Con marcador final de 2-1 a favor de las #Chivas #Chivas #SúperChivas del Guadalajara, el equipo de fútbol más mexicano de todos los tiempos obtuvo el título de Campeón de Campeones, venciendo así al Zacatepec en el estadio Olímpico Universitario de la ciudad de México D. F.

El primer gol de los rojiblancos fue anotado por Crescencio “Melloné” Gutiérrez a los 19 minutos del primer tiempo, en tanto que el segundo lo realizó Salvador “Chava” Reyes al minuto 28 de la parte complementaria. El gol del honor de los cañeros fue logrado por Cabañas, justo un minuto previo a que el árbitro pitara el final del partido.

En esa memorable ocasión, los festejos para celebrar tan importante triunfo del chiverío no se realizaron en torno a La Minerva. Lo anterior, debido a una sencilla y comprensible razón: apenas al día siguiente de ese inolvidable triunfo, 6 de mayo de 1957, proveniente de la ciudad de San Luis Potosí arribaría a la “noble y leal” esa escultura; la que por encargo del gobernador del estado, Agustín Yáñez, realizara el escultor Joaquín Arias.

Originalmente, la develación de La Minerva estaba programada para el siguiente 10 de mayo, como parte de los festejos correspondientes al Día de las Madres. Complicaciones de última hora en torno a su dificultosa instalación, retrasaron para fecha posterior la ceremonia inaugural.

Pero, ya instalada, la recepción que en tierras neogallegas recibió la dichosa estatua no fue favorable. El exacerbado racismo criollo de no pocos tapatíos, se volcó iracundo en contra del nuevo monumento escultórico.

Con toda seguridad, las expectativas en relación a la replicada imagen de la diosa griega de la sabiduría, las artes y la guerra tuvieron como modelo a las obras clásicas creadas por Fidias o, cuando menos, a la Ángela de la Independencia (sí, es ángela, no ángel, y si lo dudan véanle las chichis); o la Diana Cazadora.

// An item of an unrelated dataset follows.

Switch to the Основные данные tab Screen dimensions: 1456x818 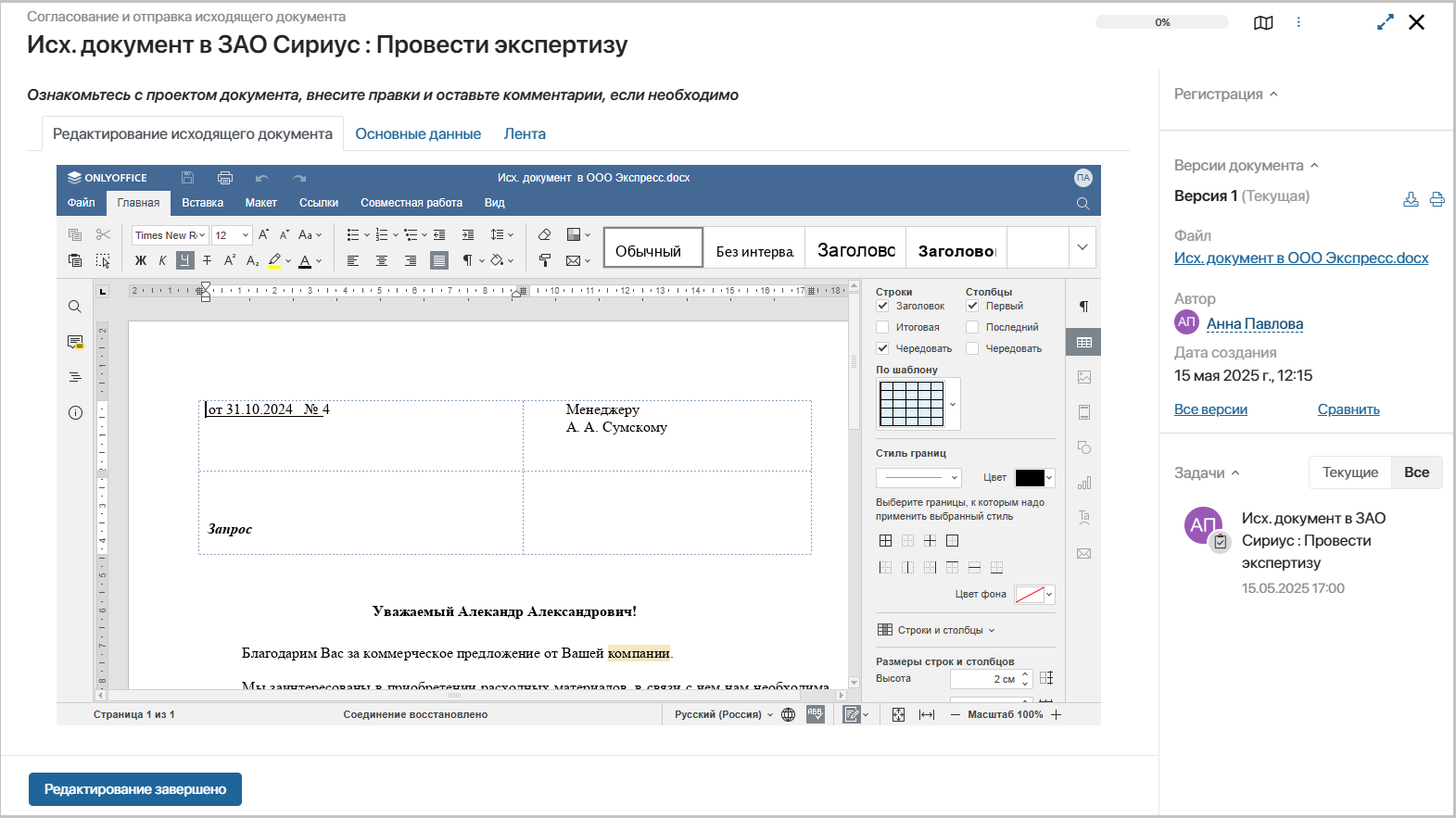[418, 134]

Por lo que, ¡oh, sorpresa!, los marcados rasgos indígenas de nuestra Minerva provocaron de inmediato un tremendo rechazo en la casi totalidad de la población.

No faltaron entonces los profusos y mal intencionados rumores populares afirmando que la modelo de la escultura había sido, ni más, ni menos, que la propia esposa del entonces gobernador.

Los sarcásticos apodos que entonces dedicaron a La Minerva, no se hicieron esperar. Y se le dijo de todo. Que si “Minerva-Cihualpilli”, que si “Malinche robusta”, que si “Hermana del Rey Colimán” o, los más recurridos y celebrados, “Monota” y “Bombera”.

Por lo tanto, la vox populi exigía que “semejante esperpento” se retirara de inmediato del sitio donde había sido colocado, en el cual todavía permanece: la fuente central de la glorieta proyectada por el arquitecto Julio de la Peña, justo a tiro de piedra de Los Arcos. O, ya de perdis, que se le hiciera una cirugía reconstructiva para afinar helenísticamente sus indígenas rasgos.

Pasado el primer impacto, tampoco faltó el editorialista que a las pocas semanas y un tanto resignado, opinara lo siguiente: “Quizás algún día, con arraigo y cariño en la población, [La Minerva] adquiera la belleza de la [desproporcionada] estatua de ‘San Cristobalote’ […] y hasta devotos”.

Esa profecía hoy es una realidad. La Minerva se convirtió en uno de los símbolos referenciales más conocidos y reconocidos de Guadalajara.

Nadie, en 1957, hubiera apostado por su permanencia, mucho menos por el poder de convocatoria que lograría entre los seguidores del equipo rojiblanco y los de la Selección Nacional.

Con los años, los tapatíos le agarramos harto cariño a La Minerva. Y de ser la patita fea, se convirtió sino en bonita, sí en una belleza exótica, por cierto recién restaurada de todo a todo. Porque la millonaria manita de gato que le dieron este 2017, incluyó hasta la remoción de las telarañas que se alojaban en sus partes más íntimas. Según fuentes oficiales dieron a conocer.

Tenemos Minerva para rato. Y todas las avenidas que en ella confluyen, seguirán convertidas en rojiblancos ríos de festejadores hinchas cuando, como este domingo 28 de mayo del 2017, el Guadalajara gane partidos, obtenga campeonatos y demuestre con ello que, a pesar de Vergara, sigue siendo el mejor equipo de México.